Курбатов недобро усмехнулся.
— Не такие уж вы беспомощные. Мне рассказывали, что у вас на допросе и мертвые говорят.
Артемьев махнул рукой.
— Белогвардейская брехня. Пытки и все такое прочее. Не верьте, Курбатов. Что могут дать пытки при дознании? Нам нужно знать правду, добраться до истины. Под пытками человек будет говорить все, что от него захочет следователь. А следователь даже и не ведает, что спрашивать... Пытка — это гибель для следствия, это потеря следа и правды!
— Английская точка зрения на дознание...
— Я не настолько образован, чтобы знать, какая это точка зрения! Знаю, что не от русских жандармов она пришла и не от белогвардейских офицеров, которые на допросах засекают шомполами наших пленных!
Курбатов наметился было возразить, но Артемьев перебил его:
— Не спешите. И про шомпола я вам докажу!
Вернемся к делу. Арестовывать Тункина было рано. Я прошел в притон, сел рядом с Тункиным, поставил штоф спирта, подпоил его, и он мне все выложил. Я спросил, сколько ему назначили за выстрел. Он назвал сумму. Я надоумил его, что он, наверное, обманут своими. И знаете, что он сделал? Тут же помчался к Шеврову и раскрыл нам его явку.
— Провокация?
— Нет, Курбатов! — воскликнул Дзержинский.— Провокация — это выстрел из-за угла. А это работа. И, я вам доложу, отличная работа!
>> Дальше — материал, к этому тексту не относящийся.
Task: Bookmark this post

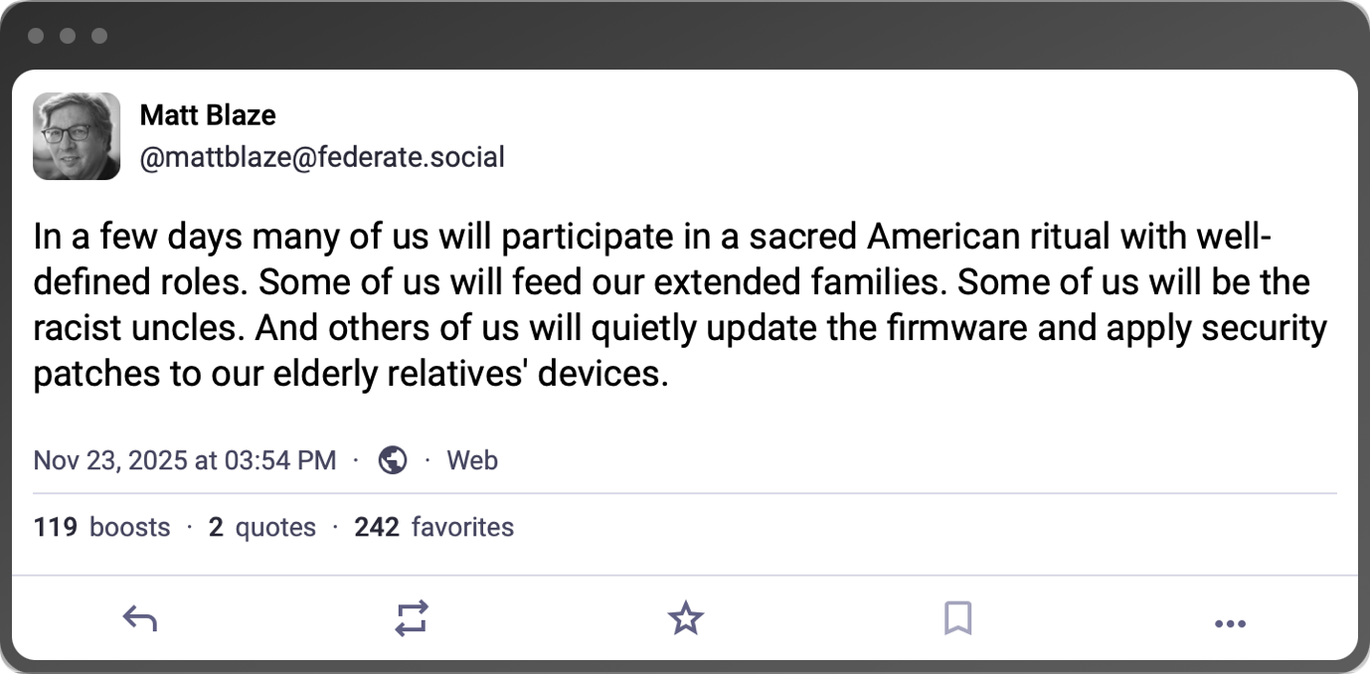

Артемьев начертил на бумаге еще один кружок и вписал в него: «Шевров». От первого кружка ко второму прочертил пунктирную линию.
— Теперь нам полегчало! Есть и второй... Уже и на допросе можно сопоставить показания. Тункин мне назвал фамилию и личность определил. Шевровы в Можайске держали бакалейную торговлю...
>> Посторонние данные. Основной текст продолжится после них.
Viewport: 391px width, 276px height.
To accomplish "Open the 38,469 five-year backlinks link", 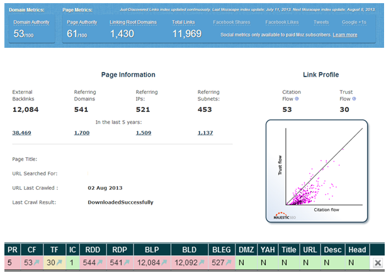I will tap(21, 133).
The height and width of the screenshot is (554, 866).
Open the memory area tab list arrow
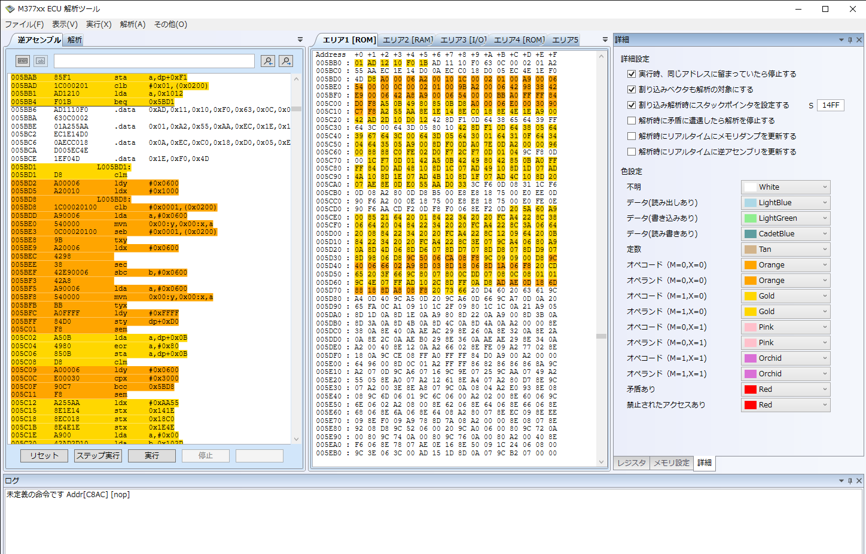605,40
— Так он из купцов? — как бы с облегчением воскликнул Курбатов.
Артемьев понял, чему вдруг обрадовался Курбатов: все еще ищет доказательств, все еще не хочет верить в жандарма.
Артемьев пожал плечами.
— Из купцов, но это ничего не меняет. Его папенька, купец не из последних, был черносотенцем. Участвовал и даже организовывал еврейские погромы. Пограбил, еще богаче стал. А сынок, многих он на каторгу спровадил и под виселицу подвел.
Курбатов пожал плечами, но равнодушия изобразить ему не удалось. Его увлекли загадки Артемьева.
— Тункин к нему пришел! После такого визита Шевров должен был тут же сняться с места! А там у них скандал! Тункин требовал денег и грозился оружием. Шевров выбил у него из рук пистолет, драка пошла. Я и вошел в эту минуту к ним. Войти было не секрет. Объясняться было трудновато.
Артемьев умолк. Расчетливо подводил он к этому моменту. Теперь должен последовать вопрос Курбатова, очень важный вопрос для дальнейших целей.
Секунду-вторую длилась пауза. И Курбатов задал тот самый вопрос, который был необходим Артемьеву.
— Вы, надеюсь, представились, когда вошли к ним? Назвались, предъявили мандат?
— Назвался и предъявил мандат...
— И полномочия на арест?
Тонкая минутка. Но если иметь все же дальние цели на Курбатова, сочинительством заниматься нельзя. Только правдой можно обходиться с этим человеком. Но в спасительную простотцу сыграть все же необходимо.
— У меня и не было полномочий на арест. И арест был бы преждевременным. Я прикинулся их сторонником. Дело Шеврова: верить или не верить, что к нему за подмогой прибежал чекист. Он сделал вид, что поверил...
— А может быть, и правда поверил? Вы могли убедительно сыграть свою роль.
Артемьев засмеялся и отрицательно покачал головой.
— Нет! Он не поверил... Он просто решил, что может от меня откупиться, сообщив ваш адрес. Он и адрес мне дал на Козихинский и пароль... Продал, короче, вас, Курбатов!
Артемьев написал на листке бумаги: «Курбатов» и обвел написанное кружочком. Подвинул лист бумаги Курбатову.
— Вот и вся ваша группа.». Как вы полагаете, Курбатов, все на этом и заканчивается?
7
Курбатов не отвечал, «Продан, продан!» — билось у него предположение, и горько ему было и стыдно.
Артемьев повторил вопрос, несколько его расширив.